El padre Tomás, sonriéndose, acercó su sillón al asiento del joven y le dijo confidencialmente:

– Eso que dice usted, es verdad; pero aquí, en la presente ocasión, aunque usted se resista a creerlo, sus visitas pueden originar comentarios muy desfavorables. El pasado no es para todos un secreto.

– ¿Qué quiere decir usted con eso?

– Que hay quien sabe que no es ésta la primera vez que la condesa de Baselga y el doctor Zarzoso se encuentran, y como usted comprenderá, esto puede dar lugar a comentarios muy desfavorables. ¿Se altera usted, doctor? ¿Se ofende acaso por mis palabras?.. Conozco que no es muy grato cuanto le digo; pero mi carácter de antiguo amigo de la casa, me obliga a ser franco hasta la rudeza. Aún estamos a tiempo de evitar el mal; aún podemos lograr que la gente no murmure. Si usted siente algún interés por la condesa, si en algo estima su prestigio de mujer honrada, debe agradecerme lo que yo hago en estos momentos y ayudarme a evitar murmuraciones escandalosas. Señor Zarzoso, créame usted; debe alejarse usted de esta casa bien convencido de que con ello presta un gran servicio a la condesa.

– ¿Le ha encargado a usted ella misma que me dijera tales palabras? – preguntó con amargura el joven.

– No. La condesa ignora que en estos momentos los dos nos hallamos aquí. Esta resolución, que usted juzgará como crea conveniente, es mía absolutamente y está inspirada en el santo deseo de conservar la paz en una familia cristiana.

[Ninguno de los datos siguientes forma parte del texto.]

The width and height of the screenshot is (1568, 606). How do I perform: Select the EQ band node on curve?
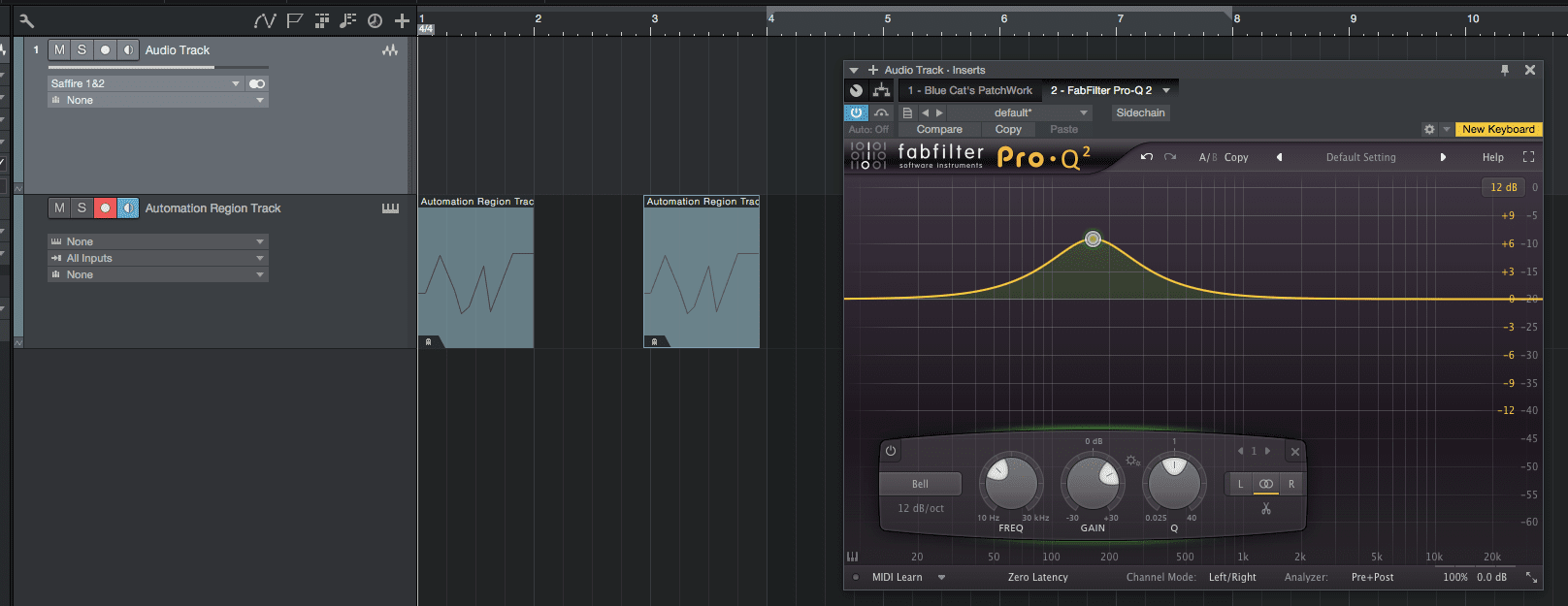[x=1093, y=239]
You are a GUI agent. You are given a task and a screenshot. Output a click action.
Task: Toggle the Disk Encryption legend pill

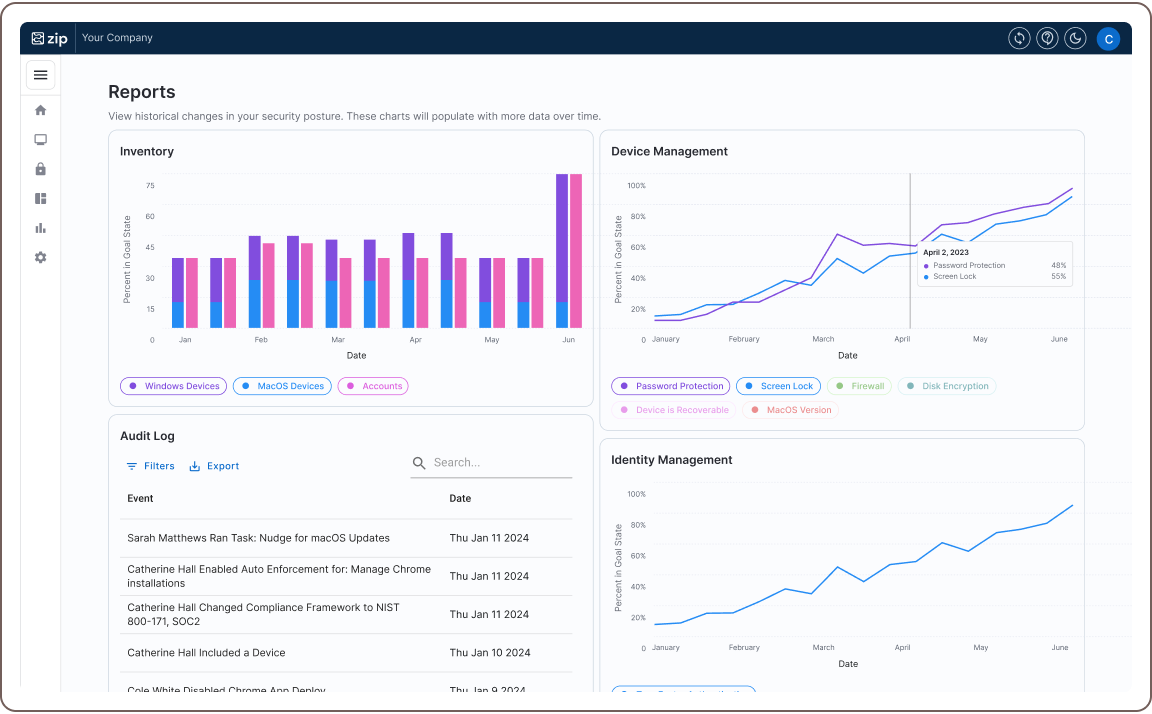(946, 386)
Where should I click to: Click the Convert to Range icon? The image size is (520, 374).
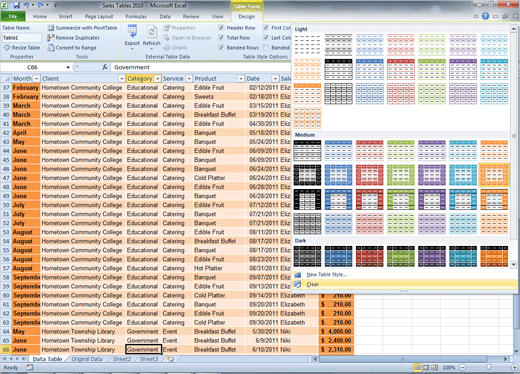click(51, 48)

Estoy plenamente convencido de que usted, señor Zarzoso, a pesar de sus ideas antirreligiosas, es un hombre honrado; pero no puedo permitir que algún malicioso, conocedor del pasado, en vista de las frecuentes visitas de usted a esta casa, ponga en duda el honor de María.

Y el jesuíta se expresaba con tanta sencillez y con tal aire de hombre honrado, que el doctor iba perdiendo terreno y hasta se convencía de que algo había de cierto y prudente en los temores que manifestaba. Sin embargo, sintió la necesidad de sondear a aquel hombre terrible para saber hasta dónde llegaban sus designios.